**EXERCISE DIRECTIONS**
Write the records out again exactly as they read, dropping any picture they hold.

++++ INPUT DATA

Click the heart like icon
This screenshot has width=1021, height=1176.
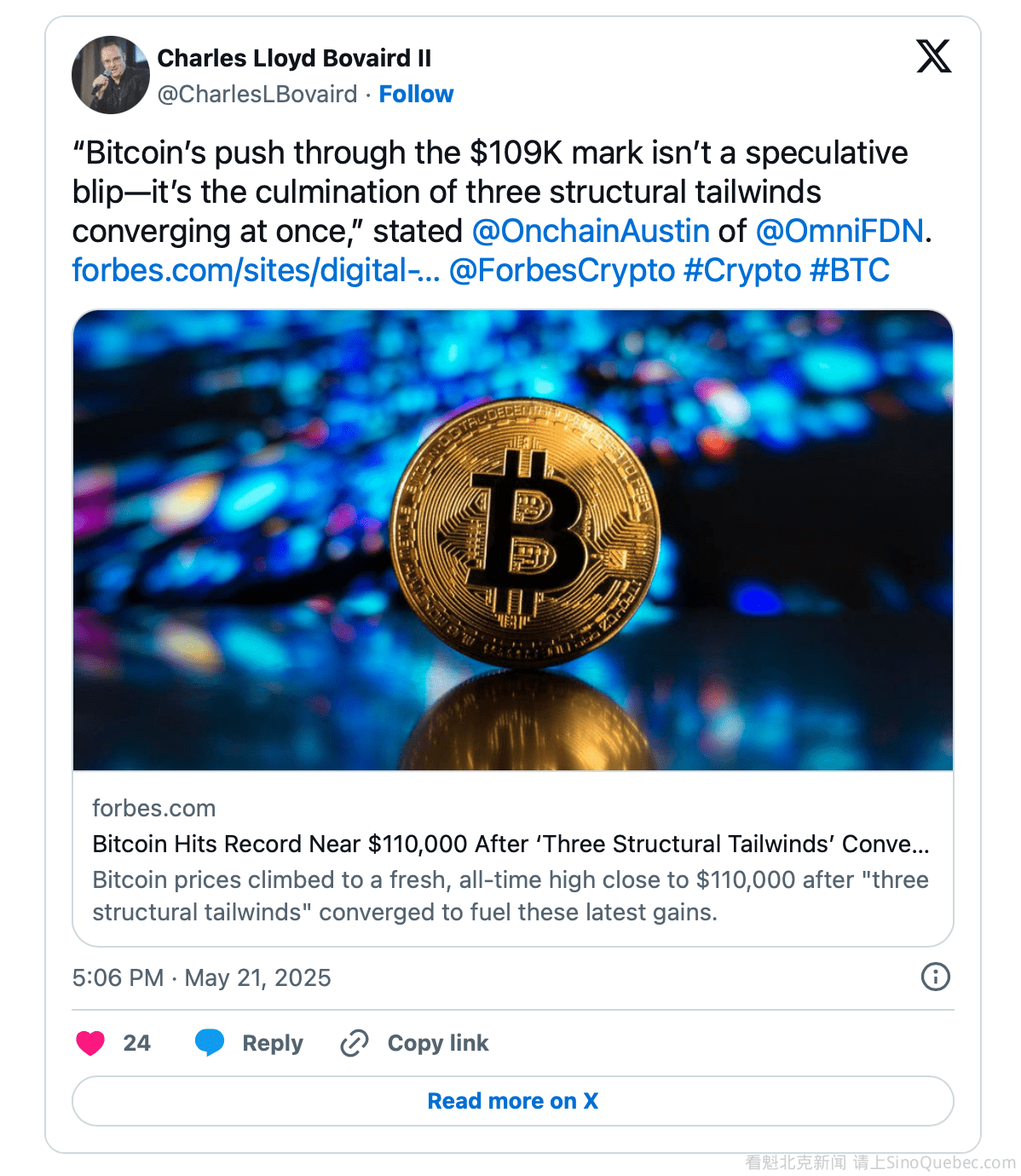(x=90, y=1042)
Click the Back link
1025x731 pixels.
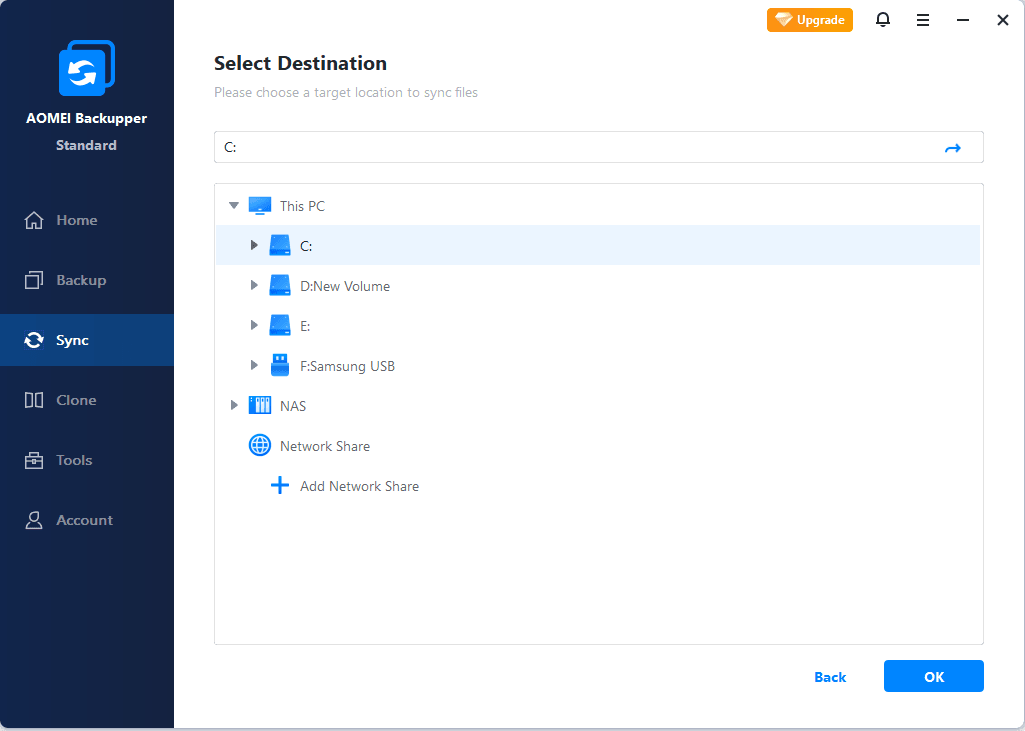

++++++++

**RESPONSE TO THIS TASK**
Click the heart like icon
This screenshot has width=1021, height=1176.
(x=90, y=1042)
Click the Back link
1025x731 pixels.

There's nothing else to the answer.